Mann v. Mann

129 So. 543, 170 La. 958, 1930 La. LEXIS 1849
CourtSupreme Court of Louisiana
DecidedMay 5, 1930
DocketNo. 30121.
StatusPublished
Cited by15 cases

This text of 129 So. 543 (Mann v. Mann) is published on Counsel Stack Legal Research, covering Supreme Court of Louisiana primary law. Counsel Stack provides free access to over 12 million legal documents including statutes, case law, regulations, and constitutions.

Bluebook
Mann v. Mann, 129 So. 543, 170 La. 958, 1930 La. LEXIS 1849 (La. 1930).

Opinion

THOMPSON, J.

This is a suit by the husband for a separation from bed and board on the ground of abandonment.

The petition alleges that the plaintiff and defendant were married on December 19, 1908, at Greenwich, Conn., where they established a matrimonial domicile for some time. That plaintiff moved to New Orleans, where he resided from the year 1912 to 1914, during part of which time the defendant also resided in said city, and a matrimonial domicile was maintained in said city by said parties.

That plaintiff came to Shreveport shortly prior to February 1, 1925, where he has since continuously maintained his residence and domicile, “and accordingly established the matrimonial domicile in said city within the jurisdiction of this Honorable Court”

It is further alleged that -the defendant has abandoned her said husband, has refused to return to the matrimonial domicile, although plaintiff has repeatedly offered, invited, and urged her to do so, and has repeatedly offered to maintain a suitable place for that purpose, all without avail.

It is further alleged that the defendant is now residing in the city of New York, and, by reason of the absence of said defendant from the state of Louisiana, it is necessary that an attorney be appointed to represent her, and that all proceedings herein be had contradictorily with said attorney so air-pointed.

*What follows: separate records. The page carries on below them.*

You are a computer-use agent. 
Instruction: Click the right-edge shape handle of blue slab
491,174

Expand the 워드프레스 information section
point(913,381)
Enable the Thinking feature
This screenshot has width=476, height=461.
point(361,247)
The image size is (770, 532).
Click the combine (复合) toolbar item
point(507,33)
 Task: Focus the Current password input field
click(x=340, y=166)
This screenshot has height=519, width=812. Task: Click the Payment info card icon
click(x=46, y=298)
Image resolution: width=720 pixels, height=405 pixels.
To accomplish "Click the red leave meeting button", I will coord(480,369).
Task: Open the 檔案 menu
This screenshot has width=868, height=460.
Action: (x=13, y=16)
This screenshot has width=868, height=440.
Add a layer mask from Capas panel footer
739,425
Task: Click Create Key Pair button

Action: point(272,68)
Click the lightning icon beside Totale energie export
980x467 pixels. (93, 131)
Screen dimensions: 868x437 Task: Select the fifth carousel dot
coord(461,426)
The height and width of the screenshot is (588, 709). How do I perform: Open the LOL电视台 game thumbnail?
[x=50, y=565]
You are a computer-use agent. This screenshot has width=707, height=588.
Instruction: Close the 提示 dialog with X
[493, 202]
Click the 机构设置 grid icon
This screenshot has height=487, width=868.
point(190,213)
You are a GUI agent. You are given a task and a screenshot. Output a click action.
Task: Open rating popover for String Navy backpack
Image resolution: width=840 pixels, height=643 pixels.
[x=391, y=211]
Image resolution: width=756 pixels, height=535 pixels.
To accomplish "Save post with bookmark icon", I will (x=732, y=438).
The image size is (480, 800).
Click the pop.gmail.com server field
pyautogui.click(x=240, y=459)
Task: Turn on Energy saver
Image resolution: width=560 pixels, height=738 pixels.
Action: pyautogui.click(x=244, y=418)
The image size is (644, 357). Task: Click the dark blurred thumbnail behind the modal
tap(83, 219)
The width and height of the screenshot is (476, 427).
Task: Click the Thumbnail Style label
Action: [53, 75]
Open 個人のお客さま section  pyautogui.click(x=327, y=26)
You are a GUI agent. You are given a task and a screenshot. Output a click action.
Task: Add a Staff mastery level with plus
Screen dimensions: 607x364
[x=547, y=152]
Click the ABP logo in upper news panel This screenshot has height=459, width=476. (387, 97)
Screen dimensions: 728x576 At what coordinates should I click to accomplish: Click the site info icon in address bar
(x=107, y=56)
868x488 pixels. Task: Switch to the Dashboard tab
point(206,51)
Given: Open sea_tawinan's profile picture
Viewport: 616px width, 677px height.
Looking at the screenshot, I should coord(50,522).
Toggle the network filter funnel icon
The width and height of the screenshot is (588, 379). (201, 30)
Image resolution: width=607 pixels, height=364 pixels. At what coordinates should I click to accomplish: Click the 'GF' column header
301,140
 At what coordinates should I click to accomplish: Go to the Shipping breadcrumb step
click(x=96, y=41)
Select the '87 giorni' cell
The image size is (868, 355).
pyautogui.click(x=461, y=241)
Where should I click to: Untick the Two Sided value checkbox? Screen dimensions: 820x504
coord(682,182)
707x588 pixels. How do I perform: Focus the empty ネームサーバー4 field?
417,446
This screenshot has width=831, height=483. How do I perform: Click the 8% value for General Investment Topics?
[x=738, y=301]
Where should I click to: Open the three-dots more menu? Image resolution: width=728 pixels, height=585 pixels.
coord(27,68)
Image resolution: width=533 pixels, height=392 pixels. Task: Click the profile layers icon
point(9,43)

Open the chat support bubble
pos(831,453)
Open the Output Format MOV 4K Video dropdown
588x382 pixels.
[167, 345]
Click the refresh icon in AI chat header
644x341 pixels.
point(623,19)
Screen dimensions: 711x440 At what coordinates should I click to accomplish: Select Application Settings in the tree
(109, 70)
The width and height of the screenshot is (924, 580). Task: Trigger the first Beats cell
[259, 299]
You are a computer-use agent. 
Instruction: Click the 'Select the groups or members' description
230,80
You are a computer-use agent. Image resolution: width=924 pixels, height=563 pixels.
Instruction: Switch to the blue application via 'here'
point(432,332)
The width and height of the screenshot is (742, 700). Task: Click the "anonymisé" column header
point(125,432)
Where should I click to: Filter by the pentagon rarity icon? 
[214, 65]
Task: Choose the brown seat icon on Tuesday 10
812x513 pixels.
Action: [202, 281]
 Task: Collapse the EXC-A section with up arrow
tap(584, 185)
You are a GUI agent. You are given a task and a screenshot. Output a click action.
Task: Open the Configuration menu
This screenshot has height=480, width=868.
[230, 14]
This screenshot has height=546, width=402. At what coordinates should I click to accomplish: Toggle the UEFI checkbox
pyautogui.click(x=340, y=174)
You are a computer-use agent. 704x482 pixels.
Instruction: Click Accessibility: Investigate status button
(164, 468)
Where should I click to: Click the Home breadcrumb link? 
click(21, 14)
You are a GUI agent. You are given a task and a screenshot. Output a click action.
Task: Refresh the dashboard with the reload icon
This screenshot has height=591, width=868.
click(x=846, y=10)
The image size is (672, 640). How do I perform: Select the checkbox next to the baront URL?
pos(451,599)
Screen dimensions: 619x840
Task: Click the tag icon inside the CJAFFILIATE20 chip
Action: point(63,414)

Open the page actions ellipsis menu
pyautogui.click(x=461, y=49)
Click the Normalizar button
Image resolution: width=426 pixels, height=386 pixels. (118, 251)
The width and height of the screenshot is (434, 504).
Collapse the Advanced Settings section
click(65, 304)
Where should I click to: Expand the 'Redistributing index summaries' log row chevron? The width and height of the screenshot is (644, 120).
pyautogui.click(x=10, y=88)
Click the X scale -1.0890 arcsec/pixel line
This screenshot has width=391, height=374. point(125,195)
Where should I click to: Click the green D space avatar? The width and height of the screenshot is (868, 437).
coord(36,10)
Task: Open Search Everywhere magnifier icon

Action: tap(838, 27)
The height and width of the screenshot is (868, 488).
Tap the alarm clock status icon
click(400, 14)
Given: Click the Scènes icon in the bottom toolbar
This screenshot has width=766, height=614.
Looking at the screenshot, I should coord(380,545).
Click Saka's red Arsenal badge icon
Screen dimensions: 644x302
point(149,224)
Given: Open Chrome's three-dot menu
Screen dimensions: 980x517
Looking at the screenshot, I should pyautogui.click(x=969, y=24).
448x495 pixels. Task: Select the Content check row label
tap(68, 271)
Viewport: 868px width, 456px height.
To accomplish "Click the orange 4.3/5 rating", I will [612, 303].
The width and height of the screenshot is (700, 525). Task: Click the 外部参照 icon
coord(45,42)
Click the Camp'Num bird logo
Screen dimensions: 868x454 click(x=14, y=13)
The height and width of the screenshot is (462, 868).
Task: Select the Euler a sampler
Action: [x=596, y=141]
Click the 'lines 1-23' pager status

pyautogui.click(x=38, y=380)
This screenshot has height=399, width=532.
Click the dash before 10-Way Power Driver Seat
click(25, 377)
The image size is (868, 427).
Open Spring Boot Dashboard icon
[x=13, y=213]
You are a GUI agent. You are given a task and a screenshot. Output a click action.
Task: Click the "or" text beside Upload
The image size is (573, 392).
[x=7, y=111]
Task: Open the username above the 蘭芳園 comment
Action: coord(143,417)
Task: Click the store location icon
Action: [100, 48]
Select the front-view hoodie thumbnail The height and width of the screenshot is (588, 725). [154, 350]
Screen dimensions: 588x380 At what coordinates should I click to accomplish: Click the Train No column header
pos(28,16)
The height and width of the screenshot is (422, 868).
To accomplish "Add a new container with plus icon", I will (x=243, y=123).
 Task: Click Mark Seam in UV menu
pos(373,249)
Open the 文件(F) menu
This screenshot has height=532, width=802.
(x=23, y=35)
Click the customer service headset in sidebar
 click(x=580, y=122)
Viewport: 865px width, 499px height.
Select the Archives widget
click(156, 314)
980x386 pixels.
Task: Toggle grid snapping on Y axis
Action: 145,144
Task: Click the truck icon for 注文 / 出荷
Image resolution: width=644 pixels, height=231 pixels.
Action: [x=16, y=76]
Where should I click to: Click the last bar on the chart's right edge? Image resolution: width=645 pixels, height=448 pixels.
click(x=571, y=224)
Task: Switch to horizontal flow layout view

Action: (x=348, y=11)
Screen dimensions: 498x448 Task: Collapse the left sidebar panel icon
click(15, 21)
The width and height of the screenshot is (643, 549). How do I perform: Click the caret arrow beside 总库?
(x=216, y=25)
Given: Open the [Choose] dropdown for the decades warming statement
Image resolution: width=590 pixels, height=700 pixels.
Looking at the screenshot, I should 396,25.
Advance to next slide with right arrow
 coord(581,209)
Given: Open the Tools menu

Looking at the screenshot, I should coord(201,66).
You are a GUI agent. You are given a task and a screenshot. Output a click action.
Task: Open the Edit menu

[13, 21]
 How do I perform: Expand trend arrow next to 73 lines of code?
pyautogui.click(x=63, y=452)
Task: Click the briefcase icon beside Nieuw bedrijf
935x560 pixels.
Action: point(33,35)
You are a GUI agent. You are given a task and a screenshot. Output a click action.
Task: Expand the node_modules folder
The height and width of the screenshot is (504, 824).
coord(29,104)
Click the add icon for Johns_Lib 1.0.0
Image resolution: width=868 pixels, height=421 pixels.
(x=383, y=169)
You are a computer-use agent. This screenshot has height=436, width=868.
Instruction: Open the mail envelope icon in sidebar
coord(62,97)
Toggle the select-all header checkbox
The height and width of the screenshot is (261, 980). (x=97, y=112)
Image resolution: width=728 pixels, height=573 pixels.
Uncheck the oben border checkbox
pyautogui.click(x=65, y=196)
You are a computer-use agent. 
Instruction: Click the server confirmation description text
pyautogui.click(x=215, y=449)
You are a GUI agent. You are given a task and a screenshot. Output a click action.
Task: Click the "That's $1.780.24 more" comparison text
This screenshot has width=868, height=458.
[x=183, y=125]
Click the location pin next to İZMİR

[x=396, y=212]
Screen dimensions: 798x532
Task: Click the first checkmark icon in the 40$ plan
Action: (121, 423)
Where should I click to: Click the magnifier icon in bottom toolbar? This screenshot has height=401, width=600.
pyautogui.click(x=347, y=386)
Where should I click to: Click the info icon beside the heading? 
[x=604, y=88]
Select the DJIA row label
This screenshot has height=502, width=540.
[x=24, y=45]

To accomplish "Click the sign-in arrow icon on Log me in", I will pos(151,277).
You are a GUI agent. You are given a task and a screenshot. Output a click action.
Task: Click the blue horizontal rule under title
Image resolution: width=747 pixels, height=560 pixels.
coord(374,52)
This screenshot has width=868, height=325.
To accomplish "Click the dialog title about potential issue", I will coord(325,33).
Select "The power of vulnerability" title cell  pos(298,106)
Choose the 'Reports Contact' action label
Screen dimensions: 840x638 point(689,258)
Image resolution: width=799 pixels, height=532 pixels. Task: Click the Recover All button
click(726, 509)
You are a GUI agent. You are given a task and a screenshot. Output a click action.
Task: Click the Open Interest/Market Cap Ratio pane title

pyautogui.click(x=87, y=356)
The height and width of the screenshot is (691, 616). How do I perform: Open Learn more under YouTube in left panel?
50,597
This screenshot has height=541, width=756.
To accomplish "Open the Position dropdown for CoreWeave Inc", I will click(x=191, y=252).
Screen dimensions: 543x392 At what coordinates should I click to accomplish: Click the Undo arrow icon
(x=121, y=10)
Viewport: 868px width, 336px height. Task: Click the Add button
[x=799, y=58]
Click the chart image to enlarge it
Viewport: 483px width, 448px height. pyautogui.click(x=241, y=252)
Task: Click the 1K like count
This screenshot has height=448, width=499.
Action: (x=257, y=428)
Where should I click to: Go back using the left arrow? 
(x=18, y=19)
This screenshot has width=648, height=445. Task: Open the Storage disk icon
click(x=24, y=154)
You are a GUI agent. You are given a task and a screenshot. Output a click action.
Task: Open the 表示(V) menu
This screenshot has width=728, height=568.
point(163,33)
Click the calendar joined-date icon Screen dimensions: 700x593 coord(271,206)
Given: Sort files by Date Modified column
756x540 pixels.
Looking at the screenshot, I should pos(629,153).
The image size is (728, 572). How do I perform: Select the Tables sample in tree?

The court appointed an attorney to represent the defendant on whom service was made, and also service of one notice directed to the defendant through the curator ad hoc, commanding the wife -to return to the domicile of her husband in the city of Shreveport. This notice was da-ted May 2,1927.

On November 22, 1927, an answer was filed which was signed by the curator and by attorneys employed by the defendant

*962 In the very beginning of this answer, and in answer to paragraph one of the petition, it is specially denied that a matrimonial domicile was ever established in Shreveport, and in the second paragraph of the answer it is alleged that the matrimonial domicile is in the city of New York, state of New York.

The denial that a matrimonial domicile was ever established in Shreveport is repeated in the fifth paragraph of the answer.

Further answering, it is alleged that the plaintiff has abandoned defendant and refused and neglected to provide a suitable domicile for her and has refused and neglected to send funds in order that she might come to him.

It is further alleged that should the court hold that she' has abandoned her husband, she is willing and ready to return to him upon his furnishing her with a domicile and upon his sending her the necessary funds to do so.

While the petition does not allege, the proof shows, and it is not disputed, that the plaintiff, after residing in New Orleans from 1912 till 1914, returned to the city of New York, where the matrimonial domicile had been established, and where it was maintained until the plaintiff came to Shreveport some time in January, 1925.

It is further shown that the defendant remained in New York after her husband came to Louisiana, and has never lived with her husband in Louisiana since the matrimonial domicile was re-established in New York in 1914.

After a trial the district judge held that the courts of Louisiana had jurisdiction, on the theory that the domicile of the husband was the domicile of the wife, and that the refusal of the wife, without just cause, to join her husband as his wife in Shreveport, was an abandonment, and further that the want of jurisdiction of the court was waived by the filing of an answer. Accordingly a judgment of separation was rendered in favor of plaintiff.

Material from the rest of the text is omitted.